** Given records **
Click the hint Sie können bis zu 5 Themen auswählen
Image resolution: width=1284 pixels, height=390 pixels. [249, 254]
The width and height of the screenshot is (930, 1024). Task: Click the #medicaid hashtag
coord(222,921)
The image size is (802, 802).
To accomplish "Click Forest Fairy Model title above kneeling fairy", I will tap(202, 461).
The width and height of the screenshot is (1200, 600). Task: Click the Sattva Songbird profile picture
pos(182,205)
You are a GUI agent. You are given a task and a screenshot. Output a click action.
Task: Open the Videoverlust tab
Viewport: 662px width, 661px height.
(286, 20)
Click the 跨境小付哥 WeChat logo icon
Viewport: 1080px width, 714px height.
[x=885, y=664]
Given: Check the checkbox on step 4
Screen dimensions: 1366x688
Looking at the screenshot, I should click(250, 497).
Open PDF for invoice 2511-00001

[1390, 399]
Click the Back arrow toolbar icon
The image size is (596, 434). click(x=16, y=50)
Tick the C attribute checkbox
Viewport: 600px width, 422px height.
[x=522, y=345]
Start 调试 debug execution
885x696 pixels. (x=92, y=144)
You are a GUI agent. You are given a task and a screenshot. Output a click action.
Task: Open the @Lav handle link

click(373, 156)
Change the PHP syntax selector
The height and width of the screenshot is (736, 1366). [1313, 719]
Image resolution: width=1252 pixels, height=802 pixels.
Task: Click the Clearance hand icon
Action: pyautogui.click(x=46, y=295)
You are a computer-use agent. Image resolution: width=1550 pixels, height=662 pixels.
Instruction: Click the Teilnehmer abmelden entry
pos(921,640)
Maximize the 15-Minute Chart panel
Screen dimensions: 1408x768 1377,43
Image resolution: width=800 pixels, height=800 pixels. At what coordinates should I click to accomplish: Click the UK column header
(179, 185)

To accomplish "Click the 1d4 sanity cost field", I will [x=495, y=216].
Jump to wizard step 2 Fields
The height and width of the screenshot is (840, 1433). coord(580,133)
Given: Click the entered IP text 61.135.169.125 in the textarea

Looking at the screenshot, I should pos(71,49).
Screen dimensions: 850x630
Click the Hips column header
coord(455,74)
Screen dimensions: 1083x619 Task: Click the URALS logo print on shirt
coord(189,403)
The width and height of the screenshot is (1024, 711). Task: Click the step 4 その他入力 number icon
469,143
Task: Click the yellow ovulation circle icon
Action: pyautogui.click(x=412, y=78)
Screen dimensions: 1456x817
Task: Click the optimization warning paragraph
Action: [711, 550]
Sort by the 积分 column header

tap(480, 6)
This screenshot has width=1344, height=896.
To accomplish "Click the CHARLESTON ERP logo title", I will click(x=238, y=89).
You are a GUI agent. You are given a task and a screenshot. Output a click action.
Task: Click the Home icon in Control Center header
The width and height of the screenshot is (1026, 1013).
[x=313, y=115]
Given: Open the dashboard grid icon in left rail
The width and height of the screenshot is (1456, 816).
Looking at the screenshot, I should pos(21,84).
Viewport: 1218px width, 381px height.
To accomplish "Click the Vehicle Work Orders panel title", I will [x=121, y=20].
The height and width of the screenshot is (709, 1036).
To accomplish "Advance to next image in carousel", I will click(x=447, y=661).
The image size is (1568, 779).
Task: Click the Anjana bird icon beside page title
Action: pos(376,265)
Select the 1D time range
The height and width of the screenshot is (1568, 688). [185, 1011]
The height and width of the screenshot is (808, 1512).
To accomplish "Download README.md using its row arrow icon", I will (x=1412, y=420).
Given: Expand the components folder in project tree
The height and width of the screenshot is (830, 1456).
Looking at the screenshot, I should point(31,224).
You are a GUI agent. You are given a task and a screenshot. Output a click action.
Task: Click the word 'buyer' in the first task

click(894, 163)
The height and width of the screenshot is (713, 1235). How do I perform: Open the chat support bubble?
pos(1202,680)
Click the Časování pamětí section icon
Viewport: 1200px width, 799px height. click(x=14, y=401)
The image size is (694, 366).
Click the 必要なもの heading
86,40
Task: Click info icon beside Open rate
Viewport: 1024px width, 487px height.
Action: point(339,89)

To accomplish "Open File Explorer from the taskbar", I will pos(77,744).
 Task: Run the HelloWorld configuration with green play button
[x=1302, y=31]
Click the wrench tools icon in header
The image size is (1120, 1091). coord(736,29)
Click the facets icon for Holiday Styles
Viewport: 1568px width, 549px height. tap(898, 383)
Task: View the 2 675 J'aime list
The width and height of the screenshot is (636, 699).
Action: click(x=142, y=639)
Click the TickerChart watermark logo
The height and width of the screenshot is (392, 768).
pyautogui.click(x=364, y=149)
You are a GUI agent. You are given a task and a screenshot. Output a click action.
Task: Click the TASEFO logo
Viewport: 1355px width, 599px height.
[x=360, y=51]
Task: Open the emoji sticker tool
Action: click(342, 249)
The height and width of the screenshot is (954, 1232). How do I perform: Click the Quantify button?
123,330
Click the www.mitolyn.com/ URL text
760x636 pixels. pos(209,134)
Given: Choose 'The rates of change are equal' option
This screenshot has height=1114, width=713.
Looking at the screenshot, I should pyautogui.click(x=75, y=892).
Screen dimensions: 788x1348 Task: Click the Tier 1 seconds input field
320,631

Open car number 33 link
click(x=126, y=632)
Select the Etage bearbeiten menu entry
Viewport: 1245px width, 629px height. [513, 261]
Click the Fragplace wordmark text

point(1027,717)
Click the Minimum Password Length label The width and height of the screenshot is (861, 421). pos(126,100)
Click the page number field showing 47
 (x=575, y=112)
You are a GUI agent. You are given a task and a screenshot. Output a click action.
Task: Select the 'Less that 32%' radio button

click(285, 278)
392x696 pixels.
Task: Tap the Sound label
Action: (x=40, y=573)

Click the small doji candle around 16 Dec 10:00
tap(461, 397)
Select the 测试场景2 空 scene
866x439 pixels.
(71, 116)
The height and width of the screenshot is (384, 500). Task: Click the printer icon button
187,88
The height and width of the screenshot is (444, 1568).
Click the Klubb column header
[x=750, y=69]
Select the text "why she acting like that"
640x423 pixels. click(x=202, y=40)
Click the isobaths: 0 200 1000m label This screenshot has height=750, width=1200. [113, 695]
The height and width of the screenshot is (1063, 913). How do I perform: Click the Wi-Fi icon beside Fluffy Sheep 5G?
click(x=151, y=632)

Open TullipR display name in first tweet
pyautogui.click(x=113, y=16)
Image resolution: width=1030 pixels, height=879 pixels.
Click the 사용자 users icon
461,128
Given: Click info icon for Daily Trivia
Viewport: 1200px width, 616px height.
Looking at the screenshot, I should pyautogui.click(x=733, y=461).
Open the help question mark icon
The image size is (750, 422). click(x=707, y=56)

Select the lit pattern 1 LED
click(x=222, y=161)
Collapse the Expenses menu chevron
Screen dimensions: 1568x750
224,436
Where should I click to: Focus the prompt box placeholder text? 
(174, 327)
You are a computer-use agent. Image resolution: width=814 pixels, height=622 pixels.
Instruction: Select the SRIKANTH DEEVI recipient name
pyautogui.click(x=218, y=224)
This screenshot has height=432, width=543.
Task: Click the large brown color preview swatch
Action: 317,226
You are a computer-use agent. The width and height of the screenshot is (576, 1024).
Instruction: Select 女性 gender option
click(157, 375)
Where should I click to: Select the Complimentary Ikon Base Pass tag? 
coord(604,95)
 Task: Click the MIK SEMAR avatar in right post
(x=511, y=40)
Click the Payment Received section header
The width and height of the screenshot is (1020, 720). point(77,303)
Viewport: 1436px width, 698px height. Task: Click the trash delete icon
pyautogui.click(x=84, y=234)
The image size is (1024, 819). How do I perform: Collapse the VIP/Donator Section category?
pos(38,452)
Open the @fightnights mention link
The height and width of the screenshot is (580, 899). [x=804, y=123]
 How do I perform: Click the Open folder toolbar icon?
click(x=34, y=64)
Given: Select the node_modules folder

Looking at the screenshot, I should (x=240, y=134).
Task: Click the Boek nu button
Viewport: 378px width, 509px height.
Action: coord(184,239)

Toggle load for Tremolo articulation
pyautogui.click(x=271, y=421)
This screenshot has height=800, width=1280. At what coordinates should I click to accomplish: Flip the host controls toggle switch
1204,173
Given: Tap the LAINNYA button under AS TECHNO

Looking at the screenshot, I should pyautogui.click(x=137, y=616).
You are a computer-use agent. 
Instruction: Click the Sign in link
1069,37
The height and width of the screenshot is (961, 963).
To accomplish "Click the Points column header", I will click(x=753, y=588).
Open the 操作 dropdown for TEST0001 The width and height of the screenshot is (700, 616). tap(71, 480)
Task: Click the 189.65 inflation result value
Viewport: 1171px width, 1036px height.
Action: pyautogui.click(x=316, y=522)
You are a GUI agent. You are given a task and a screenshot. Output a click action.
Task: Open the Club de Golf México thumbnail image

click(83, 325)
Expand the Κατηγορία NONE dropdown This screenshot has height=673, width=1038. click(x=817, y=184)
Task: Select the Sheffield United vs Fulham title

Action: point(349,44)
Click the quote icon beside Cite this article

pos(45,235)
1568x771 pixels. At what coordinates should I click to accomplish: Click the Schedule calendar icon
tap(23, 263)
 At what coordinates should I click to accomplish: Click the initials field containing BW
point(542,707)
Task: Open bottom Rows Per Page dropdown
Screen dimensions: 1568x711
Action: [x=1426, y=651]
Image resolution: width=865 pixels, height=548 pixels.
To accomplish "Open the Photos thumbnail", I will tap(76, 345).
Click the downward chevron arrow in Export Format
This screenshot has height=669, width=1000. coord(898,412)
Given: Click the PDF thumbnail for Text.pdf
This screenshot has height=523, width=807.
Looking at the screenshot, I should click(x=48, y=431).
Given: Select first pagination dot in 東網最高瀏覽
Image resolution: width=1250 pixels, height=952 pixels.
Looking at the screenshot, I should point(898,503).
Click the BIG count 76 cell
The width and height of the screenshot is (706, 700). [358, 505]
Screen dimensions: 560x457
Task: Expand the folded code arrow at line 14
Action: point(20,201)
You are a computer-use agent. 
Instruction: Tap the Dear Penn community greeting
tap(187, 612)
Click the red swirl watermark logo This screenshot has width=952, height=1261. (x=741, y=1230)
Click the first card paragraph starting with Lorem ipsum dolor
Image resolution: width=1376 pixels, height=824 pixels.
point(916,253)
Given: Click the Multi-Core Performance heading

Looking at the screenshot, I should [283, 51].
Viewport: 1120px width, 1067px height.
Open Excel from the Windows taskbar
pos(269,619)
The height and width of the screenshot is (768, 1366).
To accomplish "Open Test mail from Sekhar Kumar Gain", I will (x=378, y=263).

** Task brief **
Find the lines that mention "info" in the entries and show them.

** Exercise answer **
Task: Click info icon beside Open rate
Given: Click info icon for Daily Trivia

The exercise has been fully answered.